What the task asks: Take every line from the entries below that includes the word "Shandong" and copy it.

___ Data shown

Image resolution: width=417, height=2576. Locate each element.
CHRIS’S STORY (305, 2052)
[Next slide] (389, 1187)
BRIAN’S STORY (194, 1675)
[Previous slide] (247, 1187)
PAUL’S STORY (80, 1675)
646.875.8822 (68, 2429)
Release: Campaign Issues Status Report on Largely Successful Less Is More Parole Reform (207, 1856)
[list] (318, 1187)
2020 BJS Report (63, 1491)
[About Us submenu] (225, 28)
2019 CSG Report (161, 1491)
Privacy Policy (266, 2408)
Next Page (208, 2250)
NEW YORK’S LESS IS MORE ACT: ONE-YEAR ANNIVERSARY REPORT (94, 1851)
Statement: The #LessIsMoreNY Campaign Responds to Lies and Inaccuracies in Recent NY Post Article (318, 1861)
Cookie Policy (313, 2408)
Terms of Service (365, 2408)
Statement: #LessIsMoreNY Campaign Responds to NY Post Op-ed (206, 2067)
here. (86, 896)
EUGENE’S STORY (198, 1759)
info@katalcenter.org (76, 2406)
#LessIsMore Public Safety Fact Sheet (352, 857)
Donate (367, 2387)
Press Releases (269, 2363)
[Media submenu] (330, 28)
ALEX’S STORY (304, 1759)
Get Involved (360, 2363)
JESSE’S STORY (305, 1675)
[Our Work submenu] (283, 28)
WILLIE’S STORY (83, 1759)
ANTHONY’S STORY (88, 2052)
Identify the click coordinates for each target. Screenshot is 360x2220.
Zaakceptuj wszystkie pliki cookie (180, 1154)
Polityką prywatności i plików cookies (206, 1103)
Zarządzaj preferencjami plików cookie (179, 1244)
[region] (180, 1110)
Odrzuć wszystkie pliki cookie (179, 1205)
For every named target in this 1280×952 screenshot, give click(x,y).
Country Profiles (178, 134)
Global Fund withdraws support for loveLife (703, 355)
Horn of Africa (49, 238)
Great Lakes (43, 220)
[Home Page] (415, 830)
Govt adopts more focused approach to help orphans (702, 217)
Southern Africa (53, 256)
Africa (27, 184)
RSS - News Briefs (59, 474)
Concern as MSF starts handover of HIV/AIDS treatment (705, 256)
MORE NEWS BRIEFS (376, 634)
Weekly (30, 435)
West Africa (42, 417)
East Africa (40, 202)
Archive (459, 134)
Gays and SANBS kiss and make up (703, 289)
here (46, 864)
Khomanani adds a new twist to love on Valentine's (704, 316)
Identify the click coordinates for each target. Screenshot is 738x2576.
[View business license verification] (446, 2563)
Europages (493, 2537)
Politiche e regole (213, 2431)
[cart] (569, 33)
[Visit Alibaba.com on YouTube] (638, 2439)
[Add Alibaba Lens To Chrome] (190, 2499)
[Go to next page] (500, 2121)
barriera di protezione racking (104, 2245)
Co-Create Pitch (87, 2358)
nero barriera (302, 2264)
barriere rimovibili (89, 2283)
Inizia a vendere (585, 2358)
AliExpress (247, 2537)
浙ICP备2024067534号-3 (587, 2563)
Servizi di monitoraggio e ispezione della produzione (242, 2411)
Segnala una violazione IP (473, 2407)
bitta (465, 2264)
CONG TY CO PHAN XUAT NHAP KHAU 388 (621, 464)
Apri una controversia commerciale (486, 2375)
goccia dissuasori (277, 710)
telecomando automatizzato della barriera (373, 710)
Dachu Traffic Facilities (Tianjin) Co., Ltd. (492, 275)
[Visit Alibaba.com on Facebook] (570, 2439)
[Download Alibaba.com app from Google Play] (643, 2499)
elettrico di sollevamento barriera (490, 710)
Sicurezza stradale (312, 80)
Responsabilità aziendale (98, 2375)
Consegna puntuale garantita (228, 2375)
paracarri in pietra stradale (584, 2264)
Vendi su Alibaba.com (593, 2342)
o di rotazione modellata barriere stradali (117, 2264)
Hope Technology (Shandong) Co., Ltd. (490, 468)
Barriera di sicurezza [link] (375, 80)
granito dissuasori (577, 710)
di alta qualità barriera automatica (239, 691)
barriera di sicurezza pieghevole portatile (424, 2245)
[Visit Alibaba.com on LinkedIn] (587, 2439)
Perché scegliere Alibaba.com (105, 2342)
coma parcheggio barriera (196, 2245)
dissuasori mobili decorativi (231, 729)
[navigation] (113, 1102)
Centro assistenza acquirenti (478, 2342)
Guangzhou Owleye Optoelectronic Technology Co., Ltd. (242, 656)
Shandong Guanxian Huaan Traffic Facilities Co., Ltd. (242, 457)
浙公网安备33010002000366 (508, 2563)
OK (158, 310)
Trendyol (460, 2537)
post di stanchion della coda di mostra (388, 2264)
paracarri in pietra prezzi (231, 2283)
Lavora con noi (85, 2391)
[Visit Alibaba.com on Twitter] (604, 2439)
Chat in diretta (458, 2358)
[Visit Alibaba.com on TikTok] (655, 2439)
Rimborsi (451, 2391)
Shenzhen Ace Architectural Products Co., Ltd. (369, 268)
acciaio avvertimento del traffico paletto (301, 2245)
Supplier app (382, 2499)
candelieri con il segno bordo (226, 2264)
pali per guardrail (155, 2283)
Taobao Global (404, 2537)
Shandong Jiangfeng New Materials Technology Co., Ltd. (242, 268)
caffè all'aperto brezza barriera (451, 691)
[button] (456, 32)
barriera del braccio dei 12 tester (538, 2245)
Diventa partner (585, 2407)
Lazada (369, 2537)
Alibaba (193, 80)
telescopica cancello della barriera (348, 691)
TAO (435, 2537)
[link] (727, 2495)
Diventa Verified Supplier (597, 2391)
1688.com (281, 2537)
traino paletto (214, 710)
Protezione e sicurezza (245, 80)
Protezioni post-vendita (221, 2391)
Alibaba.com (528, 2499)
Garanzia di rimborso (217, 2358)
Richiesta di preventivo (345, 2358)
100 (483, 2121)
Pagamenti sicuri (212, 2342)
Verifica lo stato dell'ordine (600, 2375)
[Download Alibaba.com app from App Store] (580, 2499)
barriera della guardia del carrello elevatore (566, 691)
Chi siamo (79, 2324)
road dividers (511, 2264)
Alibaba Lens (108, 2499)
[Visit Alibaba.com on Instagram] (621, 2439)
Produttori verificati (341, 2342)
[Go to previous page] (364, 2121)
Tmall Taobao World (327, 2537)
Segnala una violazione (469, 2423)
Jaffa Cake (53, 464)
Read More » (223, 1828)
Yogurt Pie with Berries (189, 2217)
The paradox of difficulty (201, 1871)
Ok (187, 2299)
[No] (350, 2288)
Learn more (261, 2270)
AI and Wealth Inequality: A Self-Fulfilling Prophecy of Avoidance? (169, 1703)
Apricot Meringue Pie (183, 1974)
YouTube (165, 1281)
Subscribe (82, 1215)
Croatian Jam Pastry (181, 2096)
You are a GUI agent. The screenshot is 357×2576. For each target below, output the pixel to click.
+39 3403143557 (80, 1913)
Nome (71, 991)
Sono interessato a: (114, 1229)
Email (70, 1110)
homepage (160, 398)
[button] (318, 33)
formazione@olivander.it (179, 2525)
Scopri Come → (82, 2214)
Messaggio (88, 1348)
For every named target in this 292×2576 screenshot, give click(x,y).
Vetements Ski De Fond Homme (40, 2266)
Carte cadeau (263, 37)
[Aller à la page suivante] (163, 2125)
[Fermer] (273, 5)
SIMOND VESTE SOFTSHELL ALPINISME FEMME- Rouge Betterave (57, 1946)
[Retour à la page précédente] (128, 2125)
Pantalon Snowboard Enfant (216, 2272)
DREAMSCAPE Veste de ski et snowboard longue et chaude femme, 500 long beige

______

Output of the exercise:
Hope Technology (Shandong) Co., Ltd. (490, 468)
Shandong Guanxian Huaan Traffic Facilities Co., Ltd. (242, 457)
Shandong Jiangfeng New Materials Technology Co., Ltd. (242, 268)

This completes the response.